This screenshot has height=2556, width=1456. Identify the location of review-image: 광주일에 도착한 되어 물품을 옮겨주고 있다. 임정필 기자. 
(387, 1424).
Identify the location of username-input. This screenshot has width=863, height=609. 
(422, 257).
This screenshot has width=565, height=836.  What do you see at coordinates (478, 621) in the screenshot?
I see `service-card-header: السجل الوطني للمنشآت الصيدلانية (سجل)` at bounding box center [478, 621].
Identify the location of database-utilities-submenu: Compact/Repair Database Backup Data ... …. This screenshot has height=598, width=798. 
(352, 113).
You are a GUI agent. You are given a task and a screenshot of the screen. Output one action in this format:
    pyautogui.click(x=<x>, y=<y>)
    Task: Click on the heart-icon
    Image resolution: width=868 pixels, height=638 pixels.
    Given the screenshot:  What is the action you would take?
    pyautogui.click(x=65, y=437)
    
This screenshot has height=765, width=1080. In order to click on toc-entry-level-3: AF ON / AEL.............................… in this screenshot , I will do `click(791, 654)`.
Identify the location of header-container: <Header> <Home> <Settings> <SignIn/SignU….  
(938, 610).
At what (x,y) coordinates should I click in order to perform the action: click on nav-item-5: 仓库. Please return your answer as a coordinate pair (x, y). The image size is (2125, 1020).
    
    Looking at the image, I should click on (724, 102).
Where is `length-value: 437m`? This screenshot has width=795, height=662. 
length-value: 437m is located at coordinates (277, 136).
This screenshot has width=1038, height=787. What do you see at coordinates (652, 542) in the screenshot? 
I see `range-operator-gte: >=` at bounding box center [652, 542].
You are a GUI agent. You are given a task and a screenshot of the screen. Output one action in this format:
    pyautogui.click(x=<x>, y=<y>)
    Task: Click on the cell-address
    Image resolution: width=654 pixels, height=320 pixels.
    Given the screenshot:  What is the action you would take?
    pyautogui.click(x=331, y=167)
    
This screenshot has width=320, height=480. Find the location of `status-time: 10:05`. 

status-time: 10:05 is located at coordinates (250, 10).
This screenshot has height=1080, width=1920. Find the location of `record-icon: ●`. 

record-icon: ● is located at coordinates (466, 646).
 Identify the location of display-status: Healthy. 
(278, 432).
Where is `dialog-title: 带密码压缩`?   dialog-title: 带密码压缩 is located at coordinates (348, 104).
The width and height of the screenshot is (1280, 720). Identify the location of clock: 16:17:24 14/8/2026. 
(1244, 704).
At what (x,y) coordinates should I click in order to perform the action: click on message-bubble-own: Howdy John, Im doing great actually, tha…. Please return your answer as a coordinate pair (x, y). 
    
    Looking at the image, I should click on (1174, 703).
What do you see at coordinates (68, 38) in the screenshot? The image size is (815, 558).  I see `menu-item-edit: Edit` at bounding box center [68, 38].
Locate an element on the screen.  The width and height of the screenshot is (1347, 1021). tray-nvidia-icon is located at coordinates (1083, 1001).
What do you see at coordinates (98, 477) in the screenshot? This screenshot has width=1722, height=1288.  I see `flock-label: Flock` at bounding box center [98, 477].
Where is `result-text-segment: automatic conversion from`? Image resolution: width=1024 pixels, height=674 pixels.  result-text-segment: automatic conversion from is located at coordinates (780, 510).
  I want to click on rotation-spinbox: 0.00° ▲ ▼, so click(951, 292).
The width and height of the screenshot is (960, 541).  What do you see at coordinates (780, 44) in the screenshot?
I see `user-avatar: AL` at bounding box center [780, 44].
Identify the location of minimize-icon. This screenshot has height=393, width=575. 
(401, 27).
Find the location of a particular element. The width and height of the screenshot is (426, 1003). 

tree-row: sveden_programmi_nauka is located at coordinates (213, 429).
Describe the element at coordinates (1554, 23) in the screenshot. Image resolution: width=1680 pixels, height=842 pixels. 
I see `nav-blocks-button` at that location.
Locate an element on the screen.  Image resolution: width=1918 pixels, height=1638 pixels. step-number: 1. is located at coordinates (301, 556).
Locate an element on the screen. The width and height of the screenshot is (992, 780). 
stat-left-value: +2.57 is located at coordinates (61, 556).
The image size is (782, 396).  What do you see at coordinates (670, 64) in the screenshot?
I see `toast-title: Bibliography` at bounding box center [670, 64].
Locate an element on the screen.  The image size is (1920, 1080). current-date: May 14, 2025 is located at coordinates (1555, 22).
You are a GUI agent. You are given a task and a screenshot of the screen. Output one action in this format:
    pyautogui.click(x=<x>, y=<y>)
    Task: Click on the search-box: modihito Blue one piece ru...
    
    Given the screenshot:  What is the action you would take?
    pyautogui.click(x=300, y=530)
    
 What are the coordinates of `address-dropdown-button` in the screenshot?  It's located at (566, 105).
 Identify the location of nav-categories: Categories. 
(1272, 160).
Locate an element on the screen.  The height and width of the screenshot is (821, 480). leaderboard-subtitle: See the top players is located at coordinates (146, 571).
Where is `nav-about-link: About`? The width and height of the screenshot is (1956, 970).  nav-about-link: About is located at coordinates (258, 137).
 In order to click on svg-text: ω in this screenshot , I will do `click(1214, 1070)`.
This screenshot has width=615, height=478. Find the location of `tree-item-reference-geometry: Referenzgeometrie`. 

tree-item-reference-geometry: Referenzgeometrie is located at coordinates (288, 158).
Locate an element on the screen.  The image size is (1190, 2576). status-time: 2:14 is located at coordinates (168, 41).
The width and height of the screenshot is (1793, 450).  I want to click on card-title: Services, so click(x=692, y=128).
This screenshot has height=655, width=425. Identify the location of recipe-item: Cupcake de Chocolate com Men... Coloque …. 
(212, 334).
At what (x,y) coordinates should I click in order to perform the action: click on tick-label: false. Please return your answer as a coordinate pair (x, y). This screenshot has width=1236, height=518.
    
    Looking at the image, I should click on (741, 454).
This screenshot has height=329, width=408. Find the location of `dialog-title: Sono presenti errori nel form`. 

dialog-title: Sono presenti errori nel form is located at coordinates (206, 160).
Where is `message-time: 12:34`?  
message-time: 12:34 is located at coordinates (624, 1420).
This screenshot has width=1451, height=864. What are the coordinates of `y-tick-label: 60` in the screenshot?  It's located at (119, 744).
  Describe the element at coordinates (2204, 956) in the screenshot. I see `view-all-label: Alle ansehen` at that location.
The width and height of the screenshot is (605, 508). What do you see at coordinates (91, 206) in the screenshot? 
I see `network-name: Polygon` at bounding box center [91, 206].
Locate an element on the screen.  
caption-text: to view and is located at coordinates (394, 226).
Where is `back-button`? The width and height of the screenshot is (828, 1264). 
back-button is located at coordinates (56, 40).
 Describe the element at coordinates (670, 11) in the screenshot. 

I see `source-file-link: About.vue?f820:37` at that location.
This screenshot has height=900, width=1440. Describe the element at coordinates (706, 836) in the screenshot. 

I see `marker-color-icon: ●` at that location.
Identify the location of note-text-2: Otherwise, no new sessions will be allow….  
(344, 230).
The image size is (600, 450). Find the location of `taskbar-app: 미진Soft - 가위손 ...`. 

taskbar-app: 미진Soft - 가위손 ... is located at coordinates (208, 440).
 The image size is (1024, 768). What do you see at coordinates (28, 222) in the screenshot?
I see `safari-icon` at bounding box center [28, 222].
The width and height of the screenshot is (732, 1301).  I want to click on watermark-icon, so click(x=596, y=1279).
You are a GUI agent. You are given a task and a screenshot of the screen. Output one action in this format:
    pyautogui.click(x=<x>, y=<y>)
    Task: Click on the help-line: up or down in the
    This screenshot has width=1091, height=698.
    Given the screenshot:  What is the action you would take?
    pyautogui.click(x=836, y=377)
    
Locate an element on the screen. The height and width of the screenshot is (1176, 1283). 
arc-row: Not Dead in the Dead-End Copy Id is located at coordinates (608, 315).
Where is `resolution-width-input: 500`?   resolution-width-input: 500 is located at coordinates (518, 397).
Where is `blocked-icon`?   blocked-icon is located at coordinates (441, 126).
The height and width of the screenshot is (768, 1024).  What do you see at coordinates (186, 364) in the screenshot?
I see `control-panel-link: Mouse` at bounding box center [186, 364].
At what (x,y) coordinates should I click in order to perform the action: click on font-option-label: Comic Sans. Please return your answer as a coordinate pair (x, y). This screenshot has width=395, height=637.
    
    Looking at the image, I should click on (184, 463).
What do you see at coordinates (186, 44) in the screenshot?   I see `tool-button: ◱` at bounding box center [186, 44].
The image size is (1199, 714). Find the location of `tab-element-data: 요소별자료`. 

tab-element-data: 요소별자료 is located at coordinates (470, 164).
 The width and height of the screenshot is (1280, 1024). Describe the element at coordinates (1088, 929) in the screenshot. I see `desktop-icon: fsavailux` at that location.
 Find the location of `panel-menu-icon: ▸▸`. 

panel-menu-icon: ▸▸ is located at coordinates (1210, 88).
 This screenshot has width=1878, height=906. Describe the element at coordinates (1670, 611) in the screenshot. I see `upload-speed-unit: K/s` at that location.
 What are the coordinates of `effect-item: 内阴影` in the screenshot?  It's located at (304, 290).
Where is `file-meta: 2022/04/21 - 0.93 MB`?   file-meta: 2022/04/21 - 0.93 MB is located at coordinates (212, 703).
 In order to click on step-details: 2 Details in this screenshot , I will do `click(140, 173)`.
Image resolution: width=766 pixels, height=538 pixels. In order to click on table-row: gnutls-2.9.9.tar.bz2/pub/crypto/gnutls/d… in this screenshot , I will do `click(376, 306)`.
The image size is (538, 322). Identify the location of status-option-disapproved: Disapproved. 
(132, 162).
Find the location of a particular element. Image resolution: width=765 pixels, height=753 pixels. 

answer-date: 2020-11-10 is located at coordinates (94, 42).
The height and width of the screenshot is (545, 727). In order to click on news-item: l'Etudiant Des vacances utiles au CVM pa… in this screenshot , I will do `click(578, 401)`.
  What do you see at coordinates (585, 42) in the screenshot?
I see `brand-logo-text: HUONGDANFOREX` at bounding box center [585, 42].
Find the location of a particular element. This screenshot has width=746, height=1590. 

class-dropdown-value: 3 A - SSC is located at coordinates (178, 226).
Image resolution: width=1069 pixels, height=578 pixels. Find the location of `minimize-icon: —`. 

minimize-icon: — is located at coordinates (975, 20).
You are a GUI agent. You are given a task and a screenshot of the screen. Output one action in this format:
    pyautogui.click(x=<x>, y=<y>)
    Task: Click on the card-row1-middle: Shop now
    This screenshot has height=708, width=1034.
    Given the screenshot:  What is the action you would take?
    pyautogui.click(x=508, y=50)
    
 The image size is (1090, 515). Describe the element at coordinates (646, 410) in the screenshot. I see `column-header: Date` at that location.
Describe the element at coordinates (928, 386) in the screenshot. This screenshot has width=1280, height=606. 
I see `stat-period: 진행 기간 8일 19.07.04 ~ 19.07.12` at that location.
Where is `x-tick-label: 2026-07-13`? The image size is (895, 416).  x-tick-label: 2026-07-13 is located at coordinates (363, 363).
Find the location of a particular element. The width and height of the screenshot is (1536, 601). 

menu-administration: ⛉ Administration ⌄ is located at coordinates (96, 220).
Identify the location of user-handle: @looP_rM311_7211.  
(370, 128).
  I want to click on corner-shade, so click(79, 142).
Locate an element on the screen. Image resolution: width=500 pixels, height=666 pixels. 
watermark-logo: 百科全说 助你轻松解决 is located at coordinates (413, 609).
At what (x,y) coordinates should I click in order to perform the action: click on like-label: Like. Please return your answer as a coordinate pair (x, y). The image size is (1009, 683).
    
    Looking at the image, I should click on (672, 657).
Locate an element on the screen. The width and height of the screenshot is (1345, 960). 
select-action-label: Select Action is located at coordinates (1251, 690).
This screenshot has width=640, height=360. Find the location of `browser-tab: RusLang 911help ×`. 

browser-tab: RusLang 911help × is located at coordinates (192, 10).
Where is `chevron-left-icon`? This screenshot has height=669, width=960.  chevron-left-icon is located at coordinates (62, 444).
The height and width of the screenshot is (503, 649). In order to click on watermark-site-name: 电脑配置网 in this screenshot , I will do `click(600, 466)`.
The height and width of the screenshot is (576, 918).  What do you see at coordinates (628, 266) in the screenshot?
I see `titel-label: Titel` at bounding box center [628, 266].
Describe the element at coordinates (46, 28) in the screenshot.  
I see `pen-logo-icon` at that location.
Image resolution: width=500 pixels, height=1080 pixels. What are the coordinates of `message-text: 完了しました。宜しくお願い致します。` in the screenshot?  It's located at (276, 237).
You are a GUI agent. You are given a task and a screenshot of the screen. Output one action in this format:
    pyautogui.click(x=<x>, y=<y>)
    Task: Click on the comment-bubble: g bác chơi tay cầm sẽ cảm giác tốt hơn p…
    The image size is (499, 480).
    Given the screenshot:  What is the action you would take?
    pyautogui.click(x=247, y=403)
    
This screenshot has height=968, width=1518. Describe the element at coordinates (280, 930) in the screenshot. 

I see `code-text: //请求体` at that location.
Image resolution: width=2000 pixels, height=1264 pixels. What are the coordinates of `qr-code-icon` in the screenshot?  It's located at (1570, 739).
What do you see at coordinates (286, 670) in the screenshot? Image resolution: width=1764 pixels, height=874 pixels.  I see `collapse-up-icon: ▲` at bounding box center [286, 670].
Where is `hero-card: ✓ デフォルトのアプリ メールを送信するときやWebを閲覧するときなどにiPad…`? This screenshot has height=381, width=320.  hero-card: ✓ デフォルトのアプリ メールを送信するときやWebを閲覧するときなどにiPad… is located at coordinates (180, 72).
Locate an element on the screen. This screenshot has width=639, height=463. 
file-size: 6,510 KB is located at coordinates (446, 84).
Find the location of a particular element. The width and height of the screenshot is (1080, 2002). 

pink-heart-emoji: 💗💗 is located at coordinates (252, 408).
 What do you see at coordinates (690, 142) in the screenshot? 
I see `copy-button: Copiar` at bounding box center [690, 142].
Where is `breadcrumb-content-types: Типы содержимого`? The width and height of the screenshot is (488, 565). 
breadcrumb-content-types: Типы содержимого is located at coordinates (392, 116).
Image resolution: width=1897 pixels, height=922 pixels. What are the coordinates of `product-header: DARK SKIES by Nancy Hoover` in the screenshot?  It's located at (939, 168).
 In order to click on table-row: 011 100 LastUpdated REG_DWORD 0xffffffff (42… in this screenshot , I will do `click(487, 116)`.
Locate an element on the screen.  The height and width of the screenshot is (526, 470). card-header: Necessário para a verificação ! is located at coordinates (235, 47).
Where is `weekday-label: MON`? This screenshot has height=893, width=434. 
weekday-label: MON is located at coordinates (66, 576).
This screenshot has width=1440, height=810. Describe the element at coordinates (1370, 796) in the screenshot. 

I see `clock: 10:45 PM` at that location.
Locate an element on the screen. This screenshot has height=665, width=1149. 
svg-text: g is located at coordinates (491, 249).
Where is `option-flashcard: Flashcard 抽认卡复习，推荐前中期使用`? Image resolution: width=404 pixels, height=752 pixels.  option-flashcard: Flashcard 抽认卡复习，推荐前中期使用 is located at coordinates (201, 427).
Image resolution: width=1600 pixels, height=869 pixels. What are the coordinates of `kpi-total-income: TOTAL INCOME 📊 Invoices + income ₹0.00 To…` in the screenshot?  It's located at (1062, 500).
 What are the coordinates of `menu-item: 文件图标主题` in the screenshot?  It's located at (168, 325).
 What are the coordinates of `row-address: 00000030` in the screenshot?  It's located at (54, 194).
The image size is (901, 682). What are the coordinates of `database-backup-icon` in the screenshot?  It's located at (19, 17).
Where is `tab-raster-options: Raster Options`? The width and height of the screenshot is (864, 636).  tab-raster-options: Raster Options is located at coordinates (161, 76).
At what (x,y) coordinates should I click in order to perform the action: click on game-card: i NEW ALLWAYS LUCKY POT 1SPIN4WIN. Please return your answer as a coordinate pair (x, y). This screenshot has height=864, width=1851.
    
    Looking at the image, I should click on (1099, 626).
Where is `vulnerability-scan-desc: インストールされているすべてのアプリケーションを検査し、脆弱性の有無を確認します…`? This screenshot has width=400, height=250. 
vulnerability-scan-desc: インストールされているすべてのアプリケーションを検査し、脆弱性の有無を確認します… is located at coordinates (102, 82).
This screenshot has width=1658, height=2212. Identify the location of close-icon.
=====
Instructions to follow. Copy the items word for word, from the first line through the line containing "pyautogui.click(x=65, y=437)", including both ends.

Task solution.
This screenshot has height=2556, width=1456. Identify the location of review-image: 광주일에 도착한 되어 물품을 옮겨주고 있다. 임정필 기자. 
(387, 1424).
Identify the location of username-input. This screenshot has width=863, height=609. 
(422, 257).
This screenshot has width=565, height=836.  What do you see at coordinates (478, 621) in the screenshot?
I see `service-card-header: السجل الوطني للمنشآت الصيدلانية (سجل)` at bounding box center [478, 621].
Identify the location of database-utilities-submenu: Compact/Repair Database Backup Data ... …. This screenshot has height=598, width=798. 
(352, 113).
You are a GUI agent. You are given a task and a screenshot of the screen. Output one action in this format:
    pyautogui.click(x=<x>, y=<y>)
    Task: Click on the heart-icon
    Image resolution: width=868 pixels, height=638 pixels.
    Given the screenshot:  What is the action you would take?
    pyautogui.click(x=65, y=437)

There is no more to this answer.